[[ WORKING DATA open ]]
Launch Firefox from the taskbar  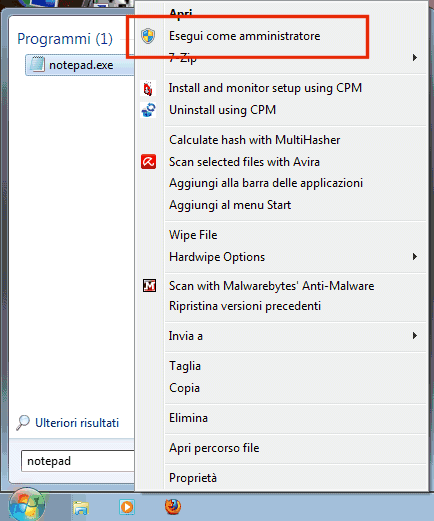(x=173, y=507)
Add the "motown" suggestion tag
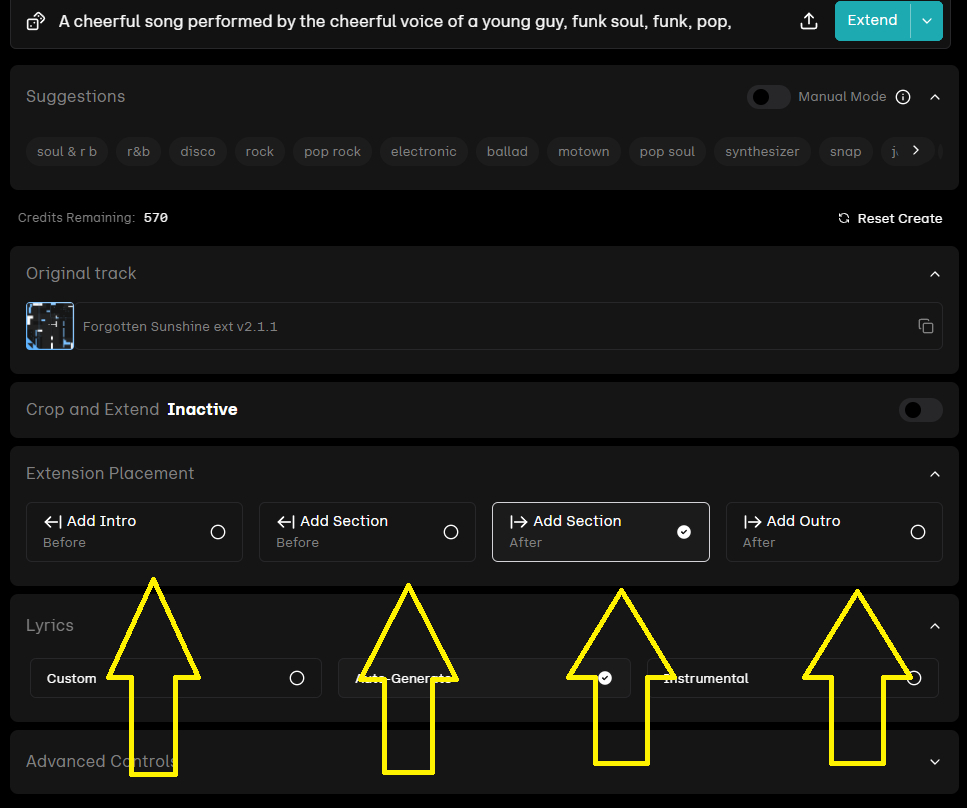 [x=583, y=152]
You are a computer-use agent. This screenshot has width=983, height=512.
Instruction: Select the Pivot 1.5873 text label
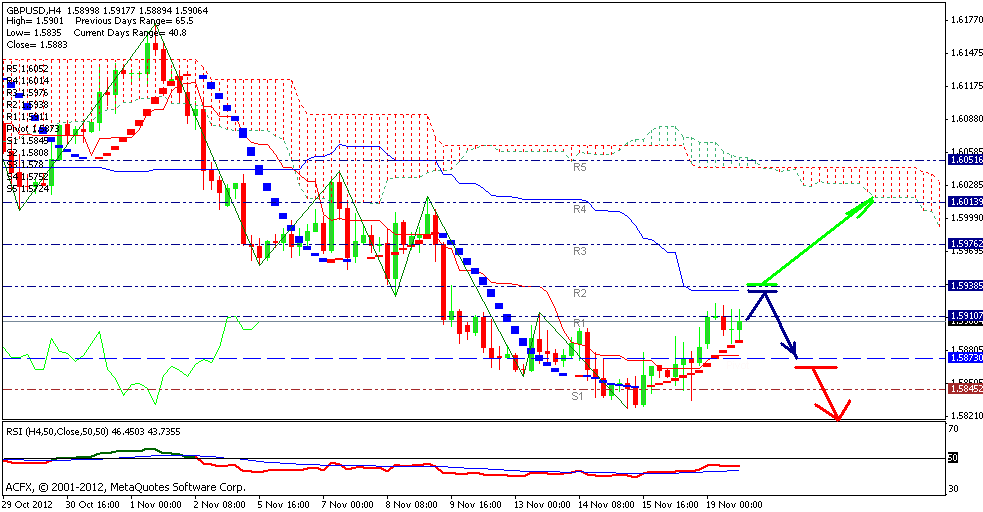pyautogui.click(x=28, y=130)
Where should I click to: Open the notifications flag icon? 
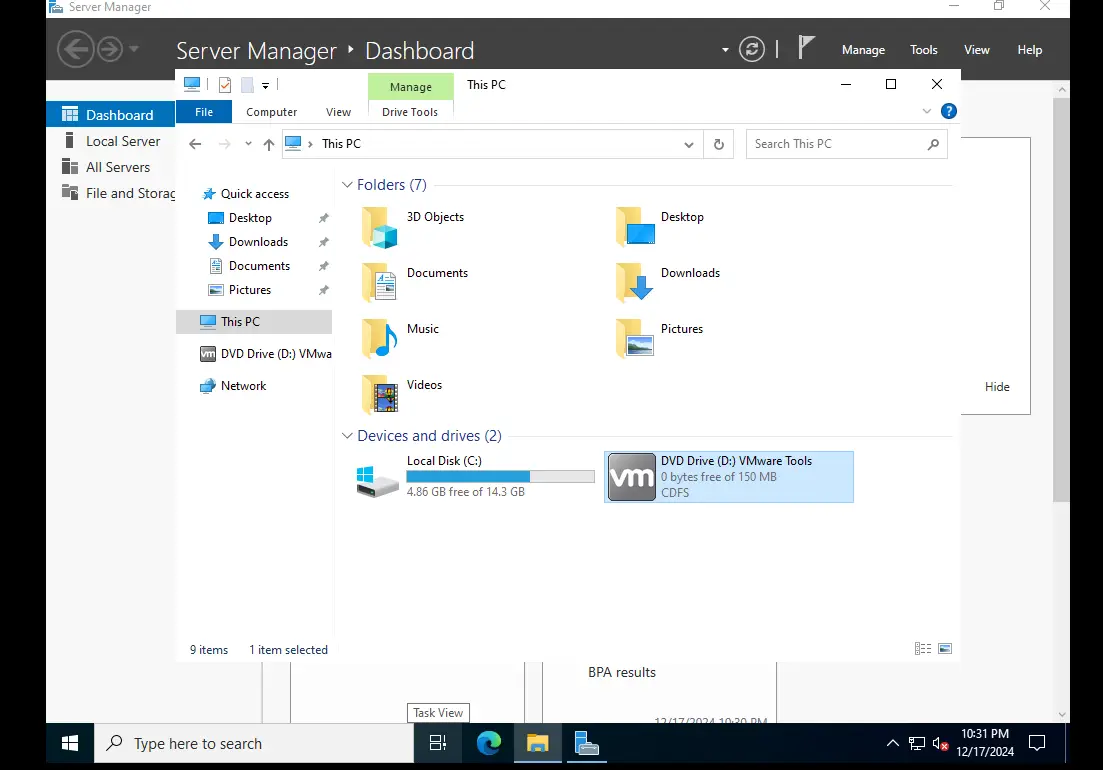tap(806, 48)
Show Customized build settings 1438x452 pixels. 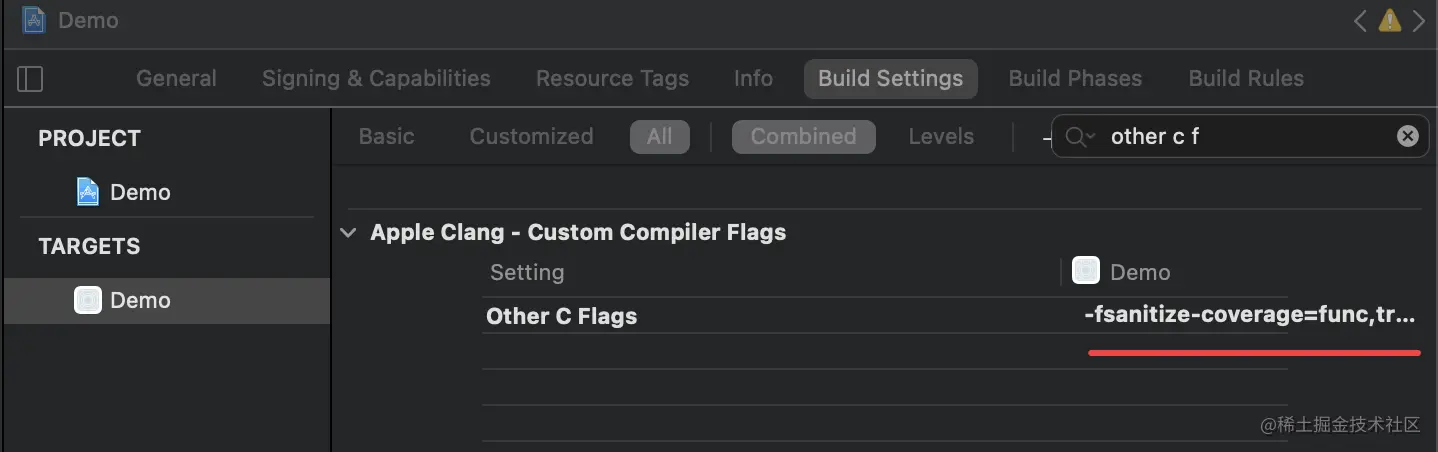click(531, 136)
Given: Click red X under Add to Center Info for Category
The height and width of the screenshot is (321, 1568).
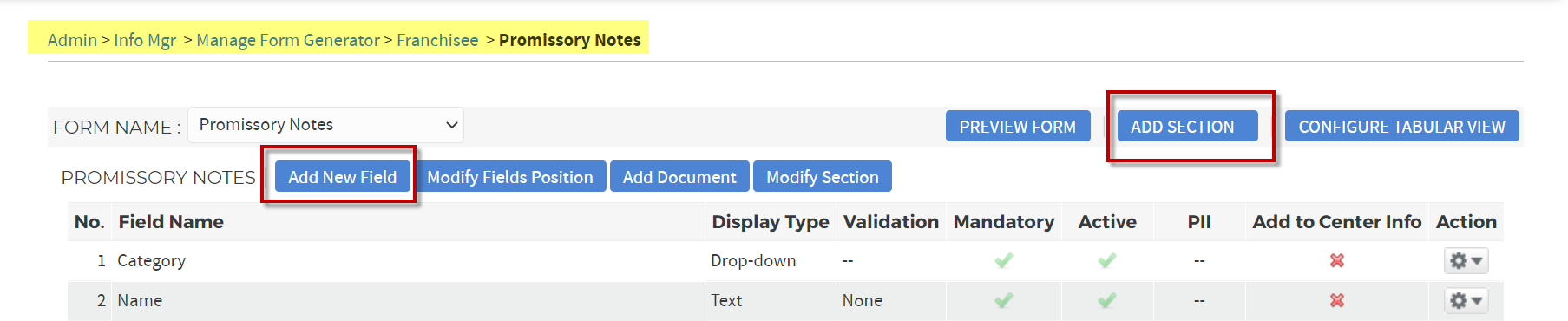Looking at the screenshot, I should click(1337, 260).
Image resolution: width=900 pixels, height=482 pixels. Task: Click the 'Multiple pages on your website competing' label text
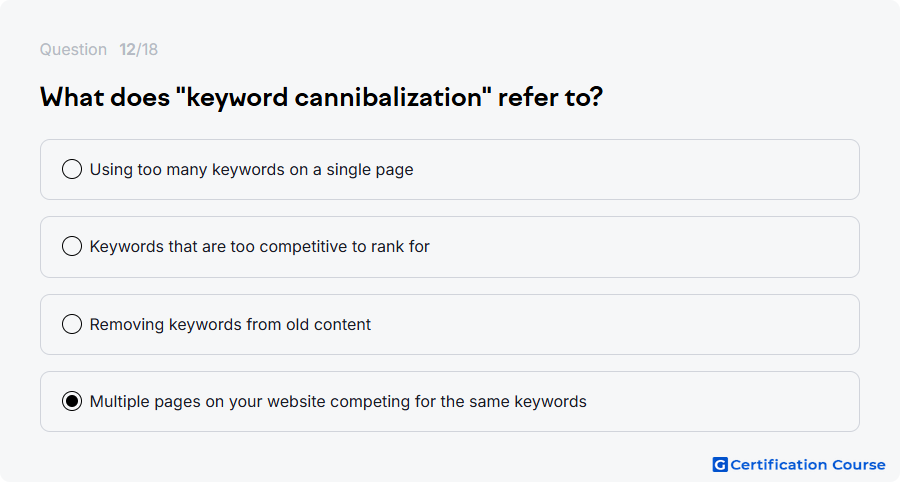[338, 402]
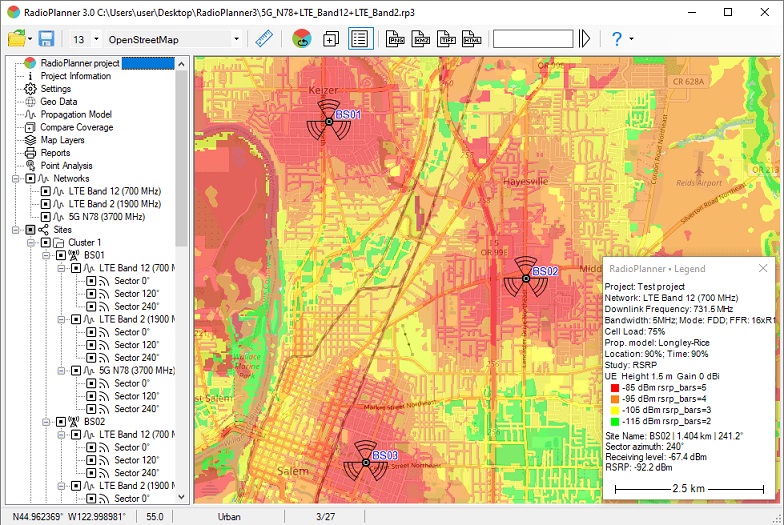Image resolution: width=784 pixels, height=525 pixels.
Task: Export coverage as HTML file
Action: [x=472, y=38]
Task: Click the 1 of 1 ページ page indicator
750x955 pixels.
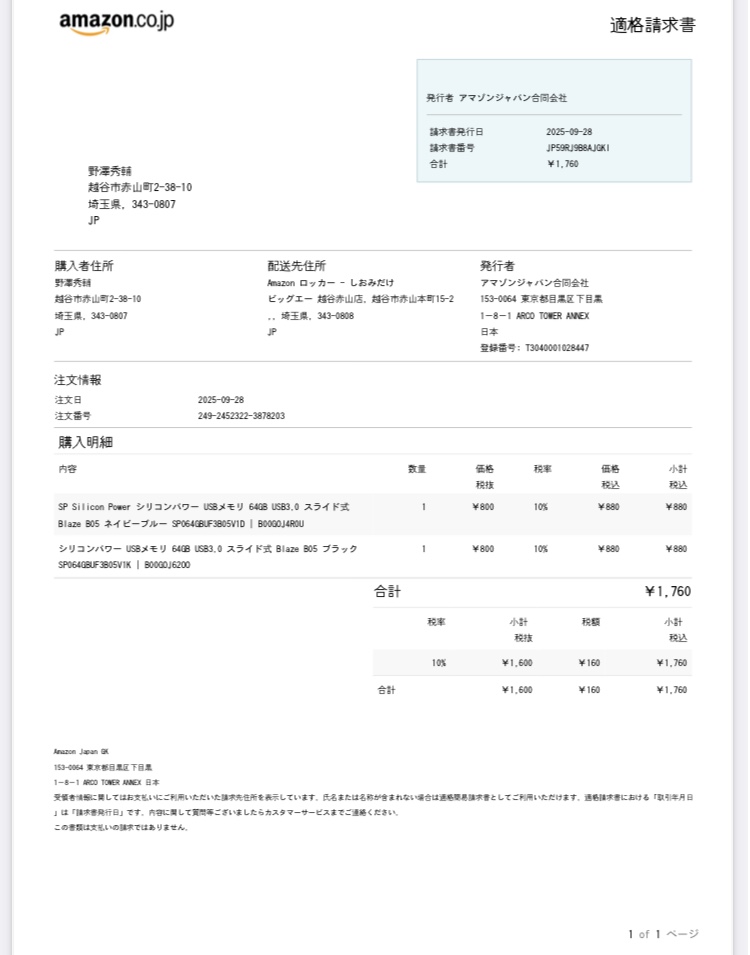Action: coord(663,934)
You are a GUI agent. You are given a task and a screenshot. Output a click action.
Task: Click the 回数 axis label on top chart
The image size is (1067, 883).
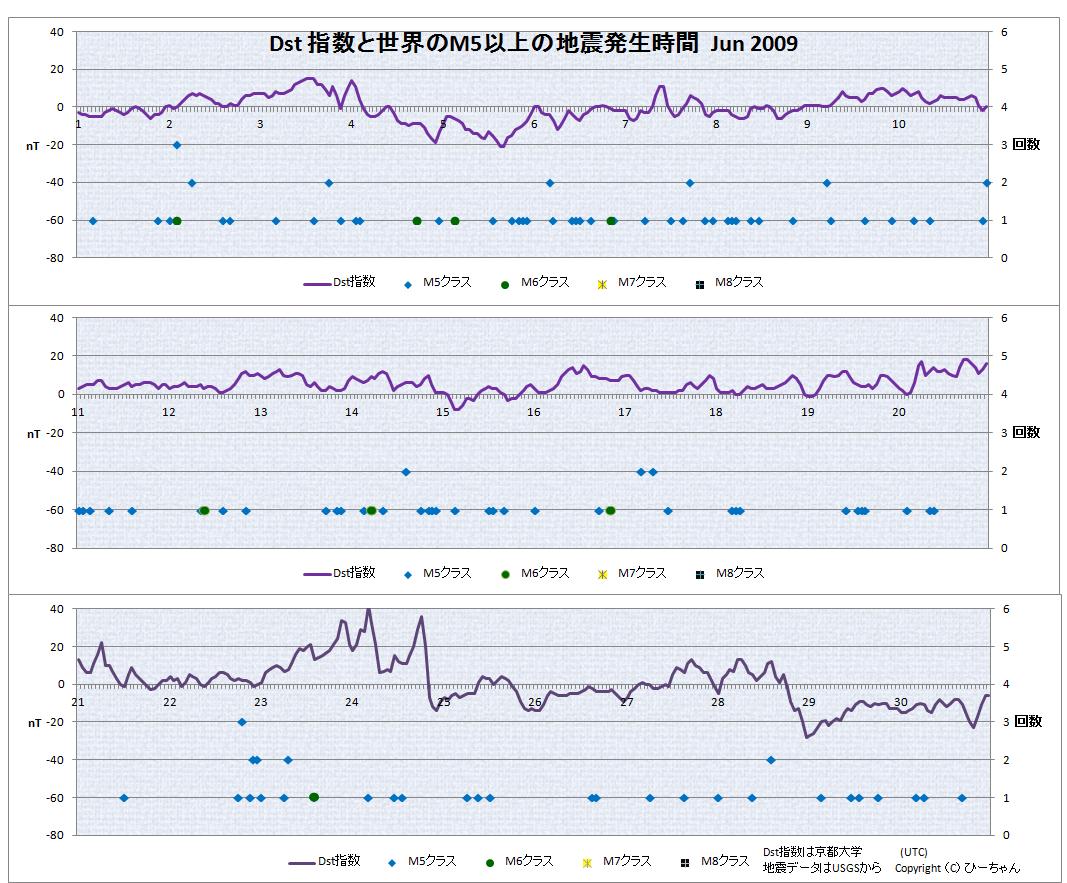pyautogui.click(x=1026, y=145)
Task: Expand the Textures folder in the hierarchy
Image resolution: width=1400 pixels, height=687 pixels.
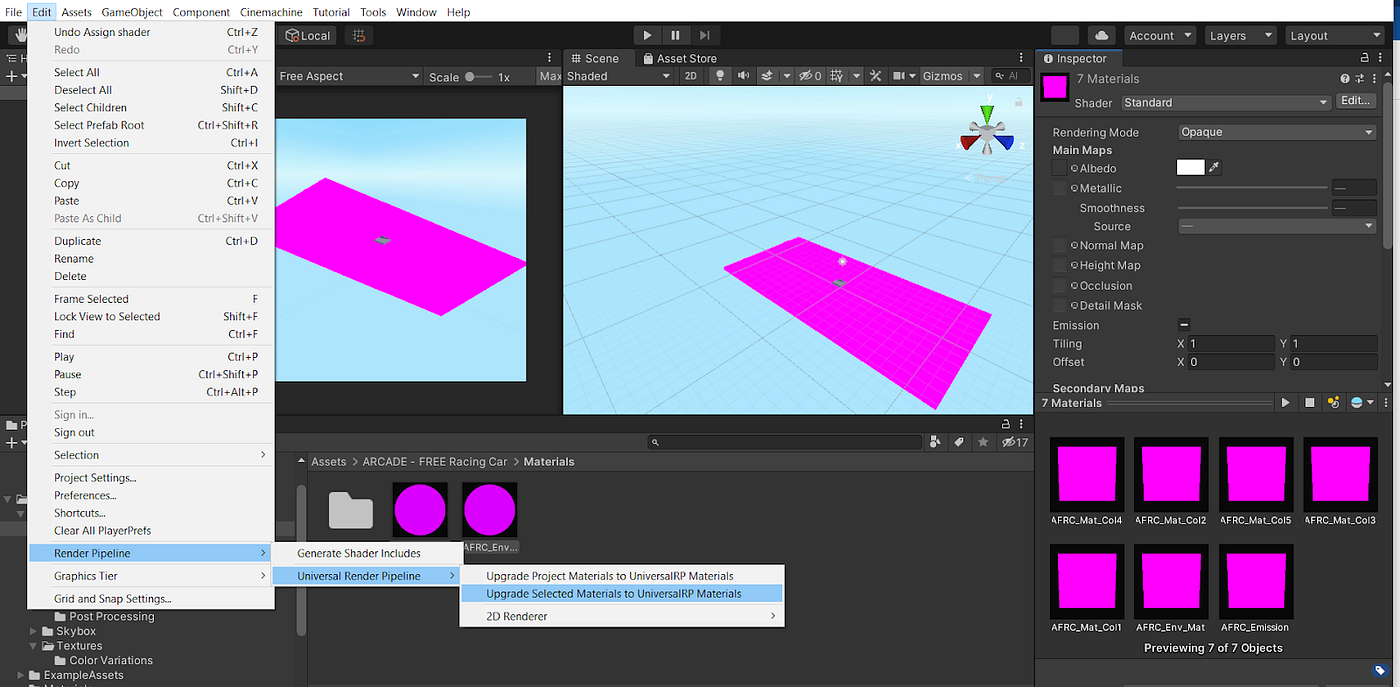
[[ WORKING DATA closed ]]
Only a number is wanted here: how many lines above hold the string "agent"?

2